— What you are asked to do —
Reproduce the items verbatim, starting at the line containing "Given: Toggle the" and ending at the line containing "click(x=630, y=597)", with both of those lines included. Omit the pictures from your reply.

— Dataset records —
------------------------

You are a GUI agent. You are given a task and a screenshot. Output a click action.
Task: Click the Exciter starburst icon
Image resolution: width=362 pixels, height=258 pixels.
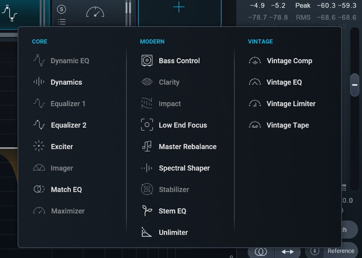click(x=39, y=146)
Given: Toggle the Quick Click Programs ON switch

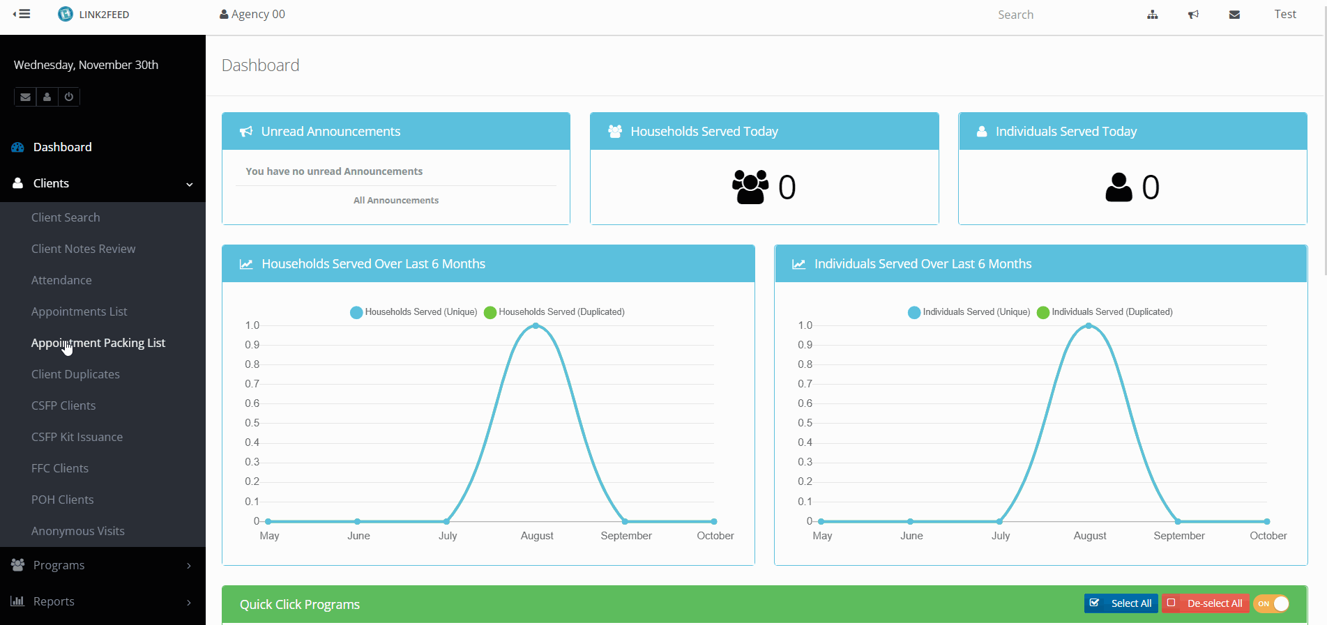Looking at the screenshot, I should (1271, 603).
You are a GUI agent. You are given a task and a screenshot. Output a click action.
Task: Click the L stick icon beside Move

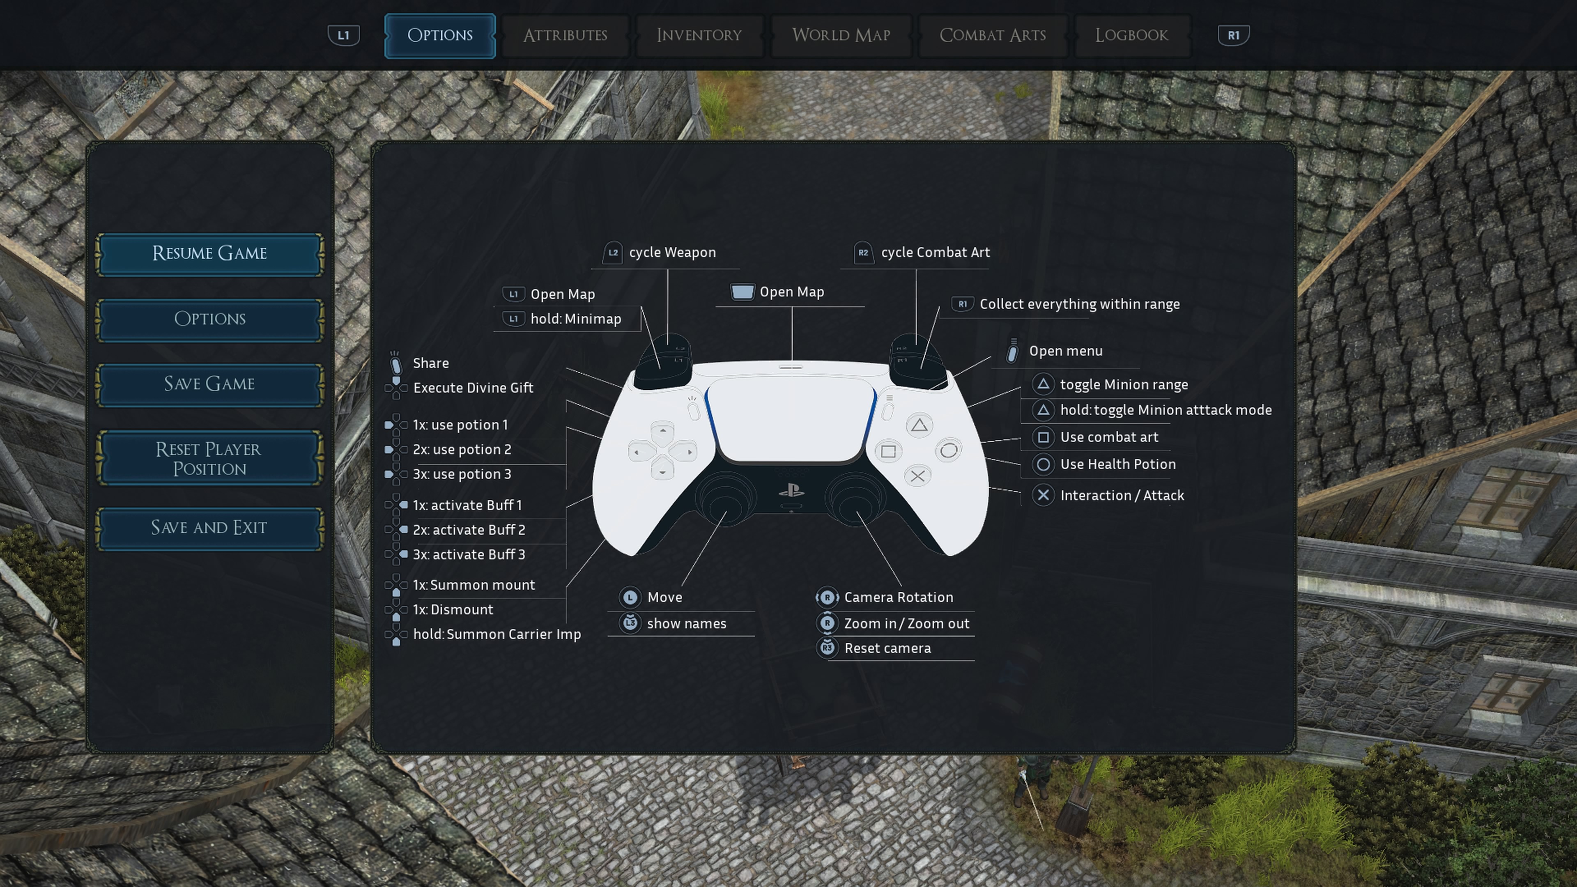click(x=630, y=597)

------------------------

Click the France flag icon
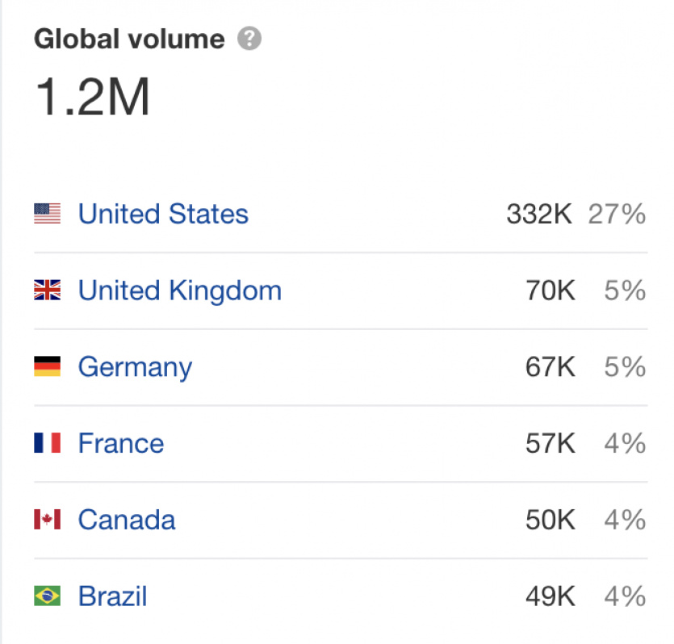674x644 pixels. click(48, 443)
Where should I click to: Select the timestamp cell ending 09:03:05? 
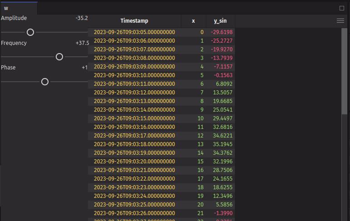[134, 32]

------------------------

— Solution to this task —
Given: Toggle the Quick Click Programs ON switch

Looking at the screenshot, I should (1271, 603).
You are a GUI agent. You are given a task and a screenshot. Output a click action.
Task: Click the L stick icon beside Move

click(x=630, y=597)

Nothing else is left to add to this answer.